Na polu walki bezlitośni. Współcześni rycerze palą się do walki nie mniej jak ich koledzy po fachu ze średniowiecza. – Odczuwam wiele radości i adrenaliny, bo jak jestem okuty w blachę i przeciwnik jest okuty w blachę, już nie musimy się tak bardzo bać o swoje życie – wyznaje Michał Kraiński, 20-letni magazynier, który do bractwa rycerskiego dołączył cztery lata temu.
Rycerzy, giermków i dam serca potrzeba nawet w XXI wieku. Rycerze z Sosnowca starają się ich zwerbować w swoje szeregi. – Jeżeli osoba ma taką aurę, wygląd osoby ze średniowiecza, to jest to takie urokliwe.

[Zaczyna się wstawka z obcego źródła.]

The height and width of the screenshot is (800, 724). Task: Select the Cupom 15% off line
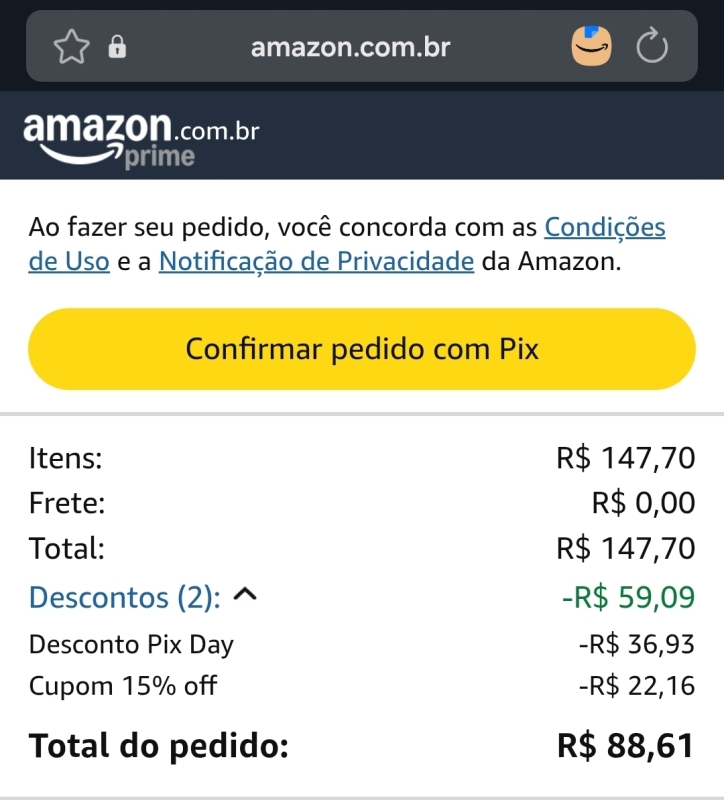tap(123, 687)
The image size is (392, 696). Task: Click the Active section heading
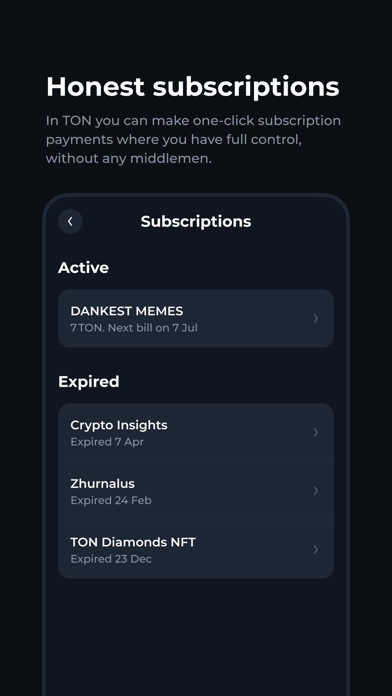[x=83, y=268]
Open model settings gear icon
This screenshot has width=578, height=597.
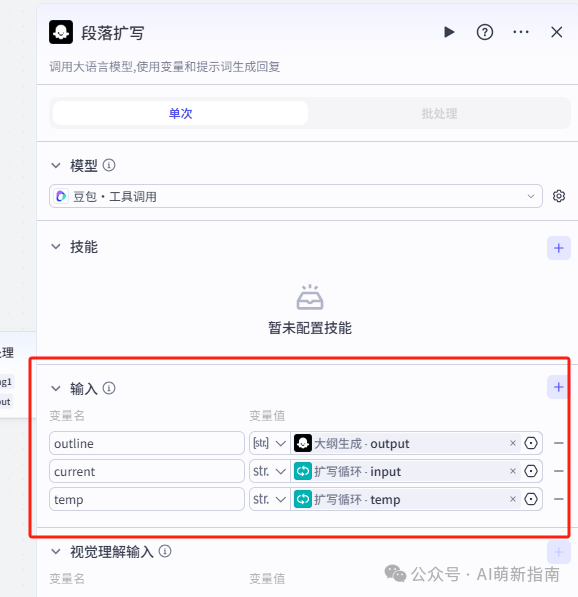click(x=559, y=196)
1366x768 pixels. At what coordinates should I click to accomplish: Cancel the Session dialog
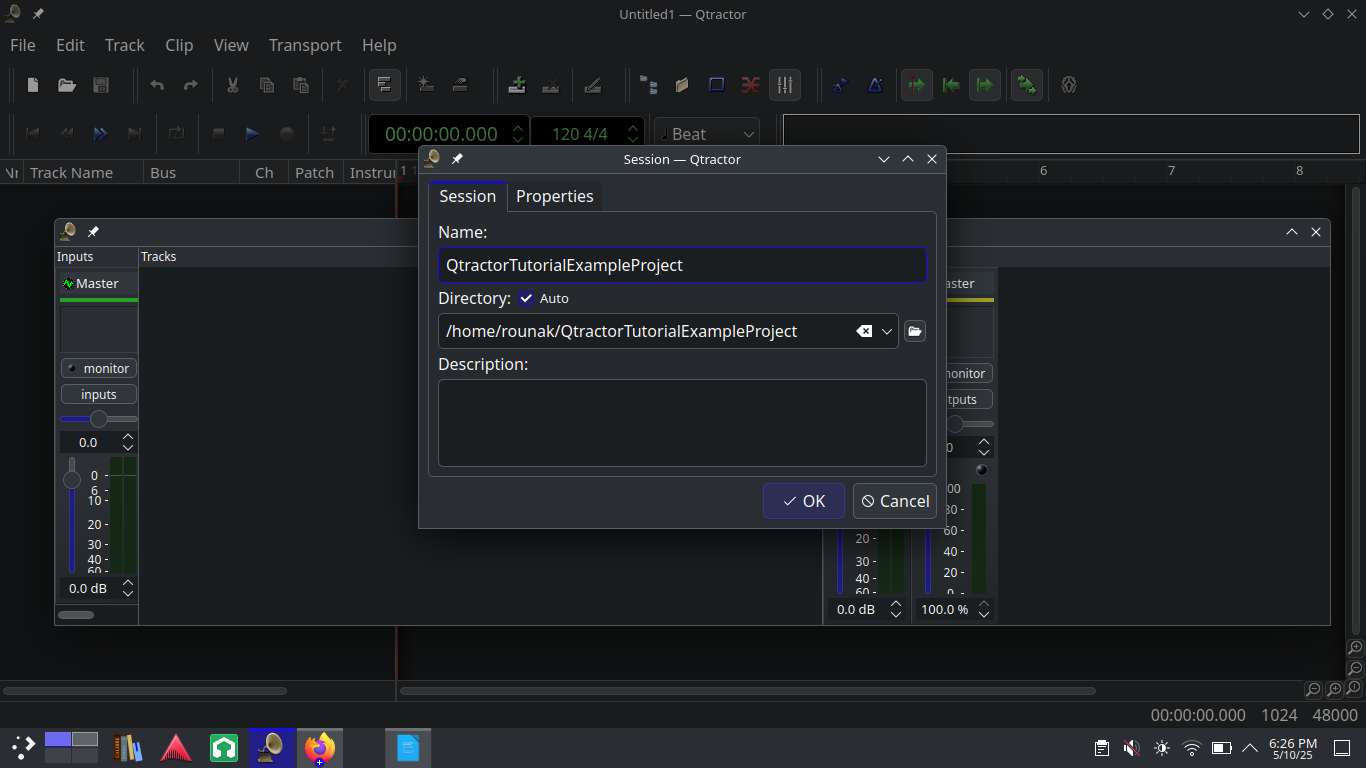coord(894,501)
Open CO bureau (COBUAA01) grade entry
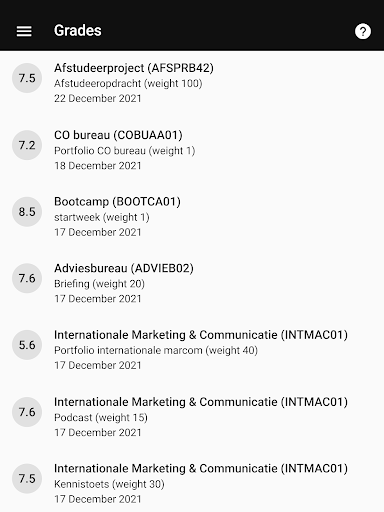This screenshot has height=512, width=384. pos(192,150)
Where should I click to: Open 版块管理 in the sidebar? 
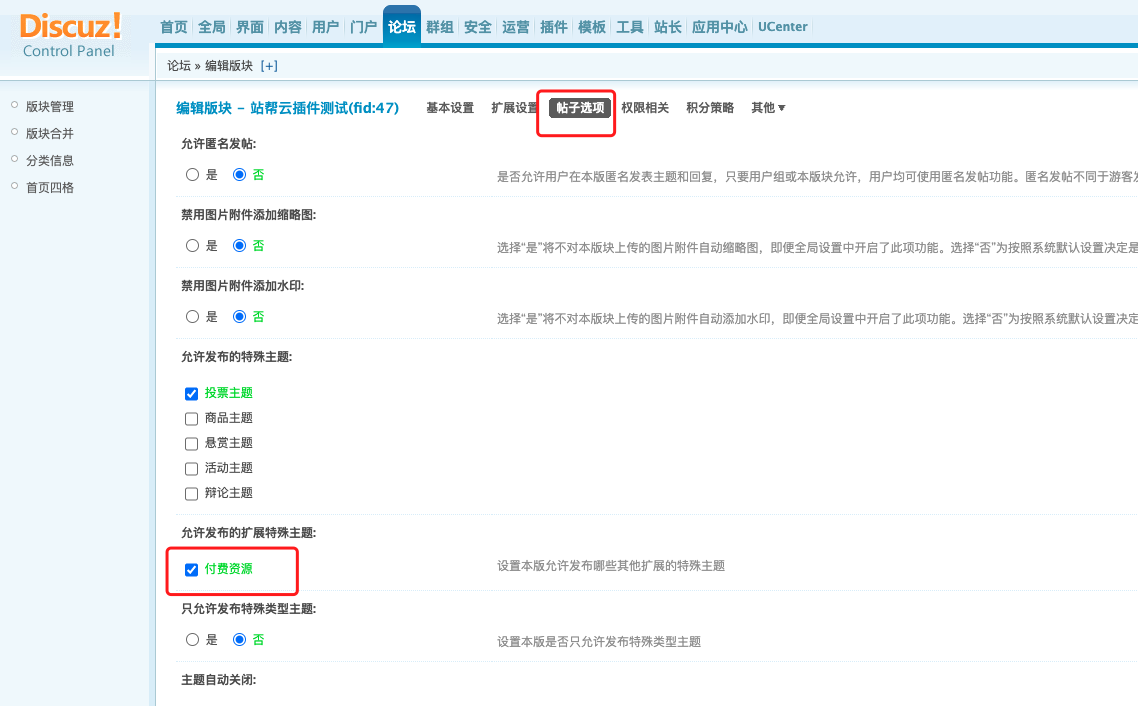[50, 106]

Niestety, często zdarzają się osoby, które popadają w nowoczesne trendy – stwierdza Marcin Karbowiczak z Bractwa Rycerskiego Ziemii Sieleckiej. A rekonstruktorzy średniowiecznych bitew i bywalcy turniejów z nowoczesnością muszą być na bakier.
Dźwiganie ponad trzydziestokilogramowej zbroi czy władanie mieczem nie jest dla mięczaków. – Uroda nie ma tu większego znaczenia, ważne są umiejętności walki i zachowanie – podkreśla Łukasz Rubacha, który od dawna marzył o tym, by założyć zbroję, choć trudno się z nią oswoić.
W czasie walki najważniejsze to nie dać się zaskoczyć. Dlatego władanie mieczem szlifują godzinami. Ale dojście do perfekcji wymaga wielu wyrzeczeń, a początki wymachiwania bronią ten rycerz wspomina nie najlepiej. – Bardzo mnie stłukł w czasie tej walki, to nie było zbyt przyjemne, ale nie poczułem urazy do niego i dalej się w to bawiłem, tak po pół roku zacząłem łapać o co w tym chodzi – mówi Radosław Kanias, członek bractwa rycerskiego.
A chodzi o to by stworzyć zgraną drużynę walecznych miłośników średniowiecza. Choć zapaleńcy nie raz słyszeli, że taki sposób spędzania czasu to obciach. – Ludzie dziwią się, twierdzą, że mam za dużo wolnego czasu, że powinnam się wziąć za bardziej pożyteczne rzeczy – przyznaje Beatrycze Kmieć, kandydatka na damę dworu. Ale po takich słowach sprawny rycerz ma naprawdę wiele możliwości ciętej… riposty.